Emanuele Olivetti, Michael Hanke

The vast majority of algorithms available (and desirable) in PyMVPA requires data in a 2D matrix format. For this reason, until now, PyMVPA accepted only 2D matrices as samples in a Dataset. However, sometimes this causes problems, for example, with tractography data. That consists of a set of streamlines, a streamline being a polyline made of a non-constant number of points. In PyMVPA terms it means that the number of features in the corresponding dataset of streamlines would be different across instances.
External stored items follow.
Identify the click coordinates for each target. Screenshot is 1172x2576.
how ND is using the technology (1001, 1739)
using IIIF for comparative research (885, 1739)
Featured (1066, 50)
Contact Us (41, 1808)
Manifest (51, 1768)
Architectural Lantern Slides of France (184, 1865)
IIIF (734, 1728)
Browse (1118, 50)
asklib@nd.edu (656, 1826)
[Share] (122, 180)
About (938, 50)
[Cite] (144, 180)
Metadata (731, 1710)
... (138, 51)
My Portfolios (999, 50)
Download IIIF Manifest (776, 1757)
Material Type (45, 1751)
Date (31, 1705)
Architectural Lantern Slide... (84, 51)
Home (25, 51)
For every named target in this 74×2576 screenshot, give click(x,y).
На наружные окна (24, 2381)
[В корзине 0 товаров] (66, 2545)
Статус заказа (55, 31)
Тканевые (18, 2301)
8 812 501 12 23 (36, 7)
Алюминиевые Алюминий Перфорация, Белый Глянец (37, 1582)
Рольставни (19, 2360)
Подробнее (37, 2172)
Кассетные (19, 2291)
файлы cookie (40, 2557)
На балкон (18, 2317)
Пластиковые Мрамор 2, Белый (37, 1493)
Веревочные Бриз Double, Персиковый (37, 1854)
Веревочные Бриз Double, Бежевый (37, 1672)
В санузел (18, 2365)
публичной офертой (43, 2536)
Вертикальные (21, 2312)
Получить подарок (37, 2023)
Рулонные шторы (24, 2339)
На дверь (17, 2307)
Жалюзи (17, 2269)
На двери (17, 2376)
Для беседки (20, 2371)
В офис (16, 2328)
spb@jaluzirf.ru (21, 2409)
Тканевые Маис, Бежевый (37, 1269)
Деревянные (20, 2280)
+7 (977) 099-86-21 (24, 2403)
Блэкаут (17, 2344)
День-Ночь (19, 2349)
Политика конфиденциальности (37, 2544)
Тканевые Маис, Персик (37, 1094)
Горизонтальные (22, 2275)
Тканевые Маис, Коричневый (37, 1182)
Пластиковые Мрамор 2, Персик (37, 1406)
The purpose of a set of patches made during the workshop is twofold: first to allow PyMVPA to accept also row-wise iterable collections as a Dataset independently of the content of each row and second to provide a mapper to transform these every kind of Dataset into 2D matrix Dataset. The mapper is prototype-based which means that each instance within the Dataset (e.g., each streamline) is mapped into a fixed size M-dimensional vector. The M values are computed by specifying a similarity (or kernel, or distance) function which evaluates the distance of that instance against a given set of other M instances (e.g., other M streamlines) called prototypes. An example application is supervised tract segmentation from tractography data which now can be mapped into a standard binary classification problem over the usual 2D matrix class-labeled dataset. This approach to adress varying features-space sizes is flexible, and not limited to the tractography domain.

Optimization and Generalization of Searchlight-analyses

Valentin Haenel, Michael Hanke

The searchlight analysis code has been ported to the new dataset/mapper framework, taking into account the result of a profiling analysis done by Valentin Haenel during the last year. The new code avoids significant look-up penalties of the previous implementation. Moreover, it has been generalized to support arbitrary look-up algorithms (e.g. kd-tree) and is no longer limited to sphere-based spatial searchlights.

Acknowledgements

We are grateful to Prof. James Haxby for sponsoring this workshop and hosting it in his lab.